* Aangeleverde tekst:

-=-=-

Tweetalige printerversie Eentalige printerversie

Schriftelijke vraag nr. 4-6385

van Anne-Marie Lizin (Onafhankelijke) d.d. 29 december 2009

aan de vice-eersteminister en minister van Sociale Zaken en Volksgezondheid, belast met Maatschappelijke Integratie

Koninklijk besluit van 10 juni 2006 - Zorgregio's - Toepassing - Aantal bestaande zorgregio's - Resultaten

ziekenhuis
kosten voor gezondheidszorg

Chronologie

29/12/2009Verzending vraag (Einde van de antwoordtermijn: 29/1/2010)
9/3/2010Antwoord

Herkwalificatie van : vraag om uitleg 4-1325

Vraag nr. 4-6385 d.d. 29 december 2009 : (Vraag gesteld in het Frans)

Kunt u een stand van zaken geven over de toepassing van het koninklijk besluit van 10 juni 2006 tot wijziging van het koninklijk besluit van 25 april 1997 houdende nadere omschrijving van de associatie van ziekenhuizen en van de bijzondere normen waaraan deze moet voldoen?

Hoeveel zorgregio's zijn vandaag operationeel? Welke financieringsmechanismen en stimulansen zijn operationeel? Hoeveel keer werden ze gebruikt?

Wat zijn de resultaten van de eerste regio in Doornik?

Het voordeel van het initiatief van de zorgregio's, namelijk de samenwerking, kan aanleiding geven tot een subregionale verarming. Wat is uw mening?

Antwoord ontvangen op 9 maart 2010 :

Ten eerste zijn het de gedefederaliseerde entiteiten (gemeenschappen en gewesten) die over de bevoegdheid beschikken om erkenningen en in het bijzonder erkenningen betreffende associaties omtrent “zorgbekkens” waarvan sprake is in het koninklijk besluit van 10 juni 2006 toe te kennen.

Ik heb tot op vandaag één enkel erkenning ontvangen vanwege het Waals Gewest voor een “zorgbekken”; het betreft de associatie Union médico-hospitalière du Tournaisis.

-=-=-

* Aangeleverde gegevens:
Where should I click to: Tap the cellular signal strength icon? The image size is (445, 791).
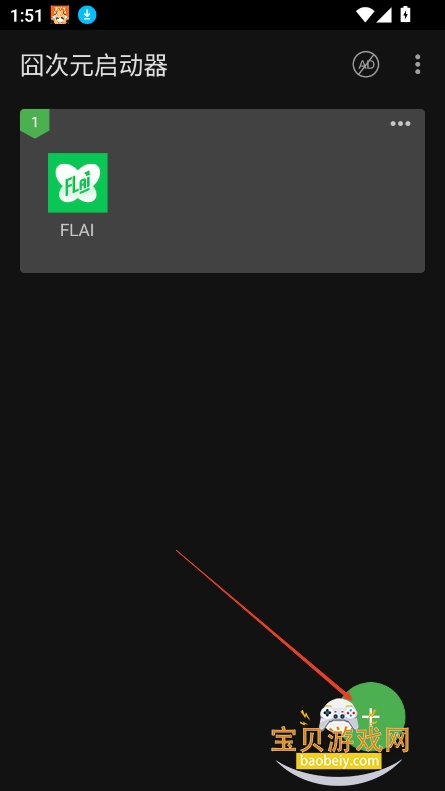[384, 15]
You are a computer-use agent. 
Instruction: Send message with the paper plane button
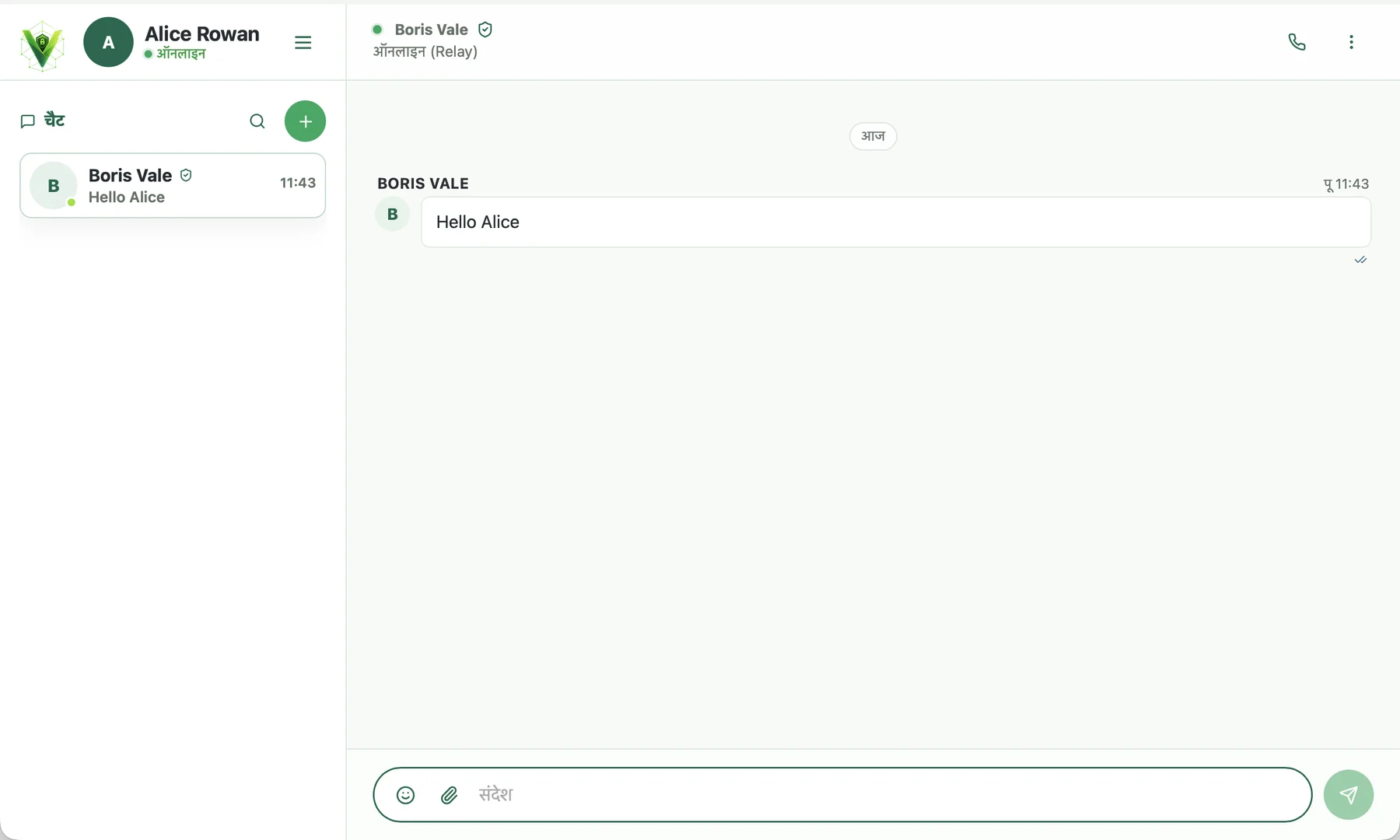1349,795
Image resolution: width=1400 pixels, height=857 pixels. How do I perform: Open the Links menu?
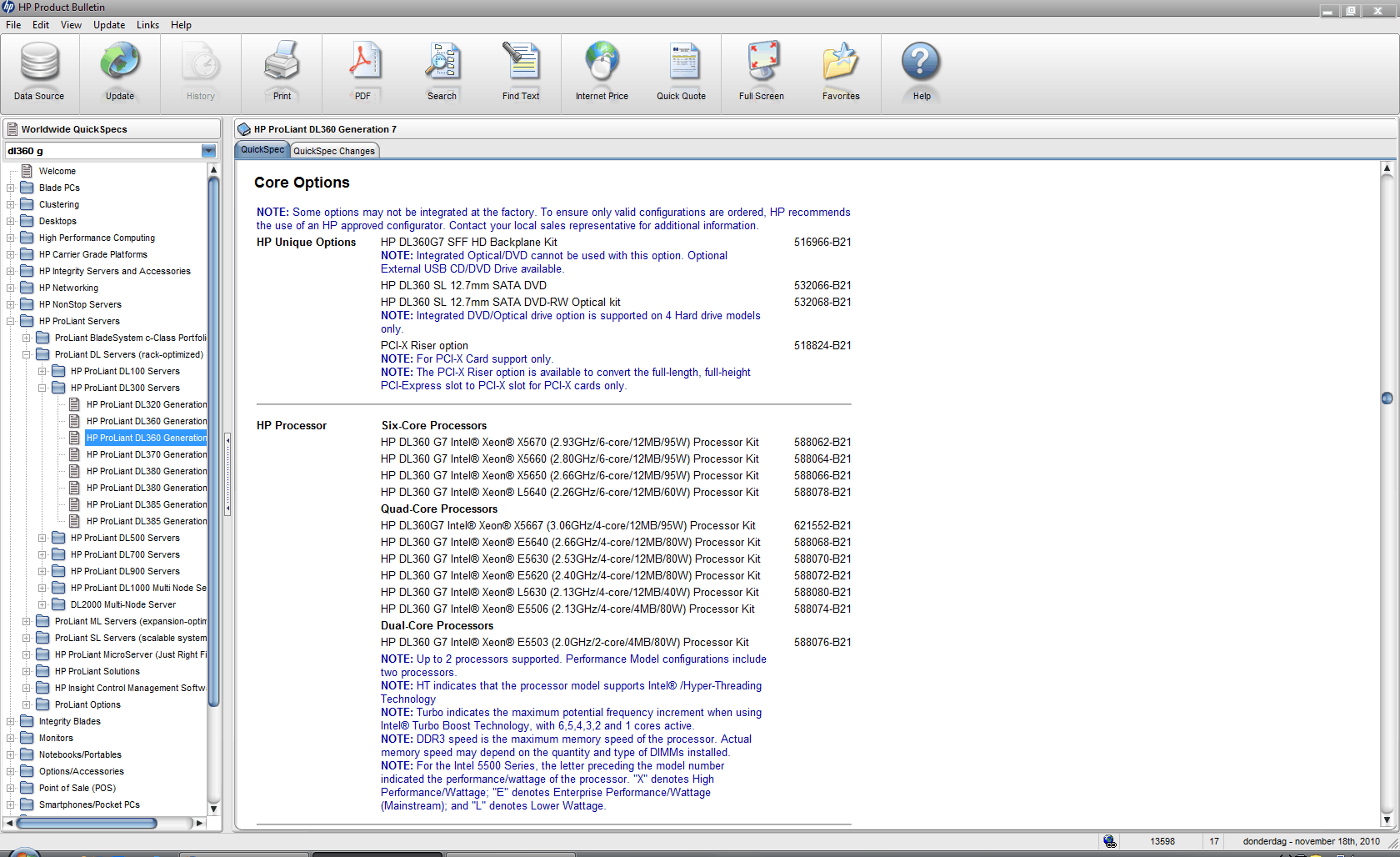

-=-=-

Ga verder met de tekst over de zorgregio's, aansluitend op de laatste zin van het antwoord van de minister. De gegevens vormen afzonderlijk materiaal naast de tekst.

Wat betreft de mechanismen van de financiering van de associaties “zorgbekkens” wil ik eraan herinneren dat momenteel de ziekenhuisasssociaties niet beschikken over een afzonderlijk budget van diegene die integraal deel uitmaken van de associatie. Daareentegen, het koninklijk besluit van 25 april 2002 betreffende de vaststelling en de vereffening van het budget van financiële middelen voor de ziekenhuizen wel degelijk specifieke maatregelen bevat voor de ziekenhuizen die, in het kader van de “zorgbekkens” hun budget zien verminderen ten gevolge van een interne herstructurering of een samenwerkingsakkoord afgesloten met één of meerdere ziekenhuizen. Trouwens de zogezegde procedure “bouwkalender” (van de infrastructuur van ziekenhuizen) eveneeens herzien is geworden teneinde de werken die als prioritair beschouwd moeten worden te identificeren en hierdoor genieten van een afzonderlijke subsidiërings-maatregeling. Het betreft daar ook een hefboom ten einde, tenminste gedeeltelijk, de moeilijkheden waarmee de ziekenhuizen geconfronteerd worden die willen deel uitmaken in deze gewenste ontwikkeling en opgestart door mijn voorganger op te heffen.

En ten laatste wil ik nog de wijziging aanhalen vanaf 1 juli 2006 in het kader van de bedenkingen betreffende deze associaties “zorgbekkens” in het koninklijk besluit van 19 mei 1987 dat handelt over de berekening van de toe te kennen schadeloosstelling ten gevolge van van een beddensluiting. Deze wijziging is erop gericht om de toegang tot een schadeloosstelling te vergemakkelijken inzover deze wordt toegekend zodra 10 bedden worden gesloten (waar vroeger men tenminste een aparte volledige architecturale eenheid moest sluiten om van de schadeloostelling te kunnen genieten).

Ik beschik niet over formele informatie betreffende “zorgbekkens” in wording.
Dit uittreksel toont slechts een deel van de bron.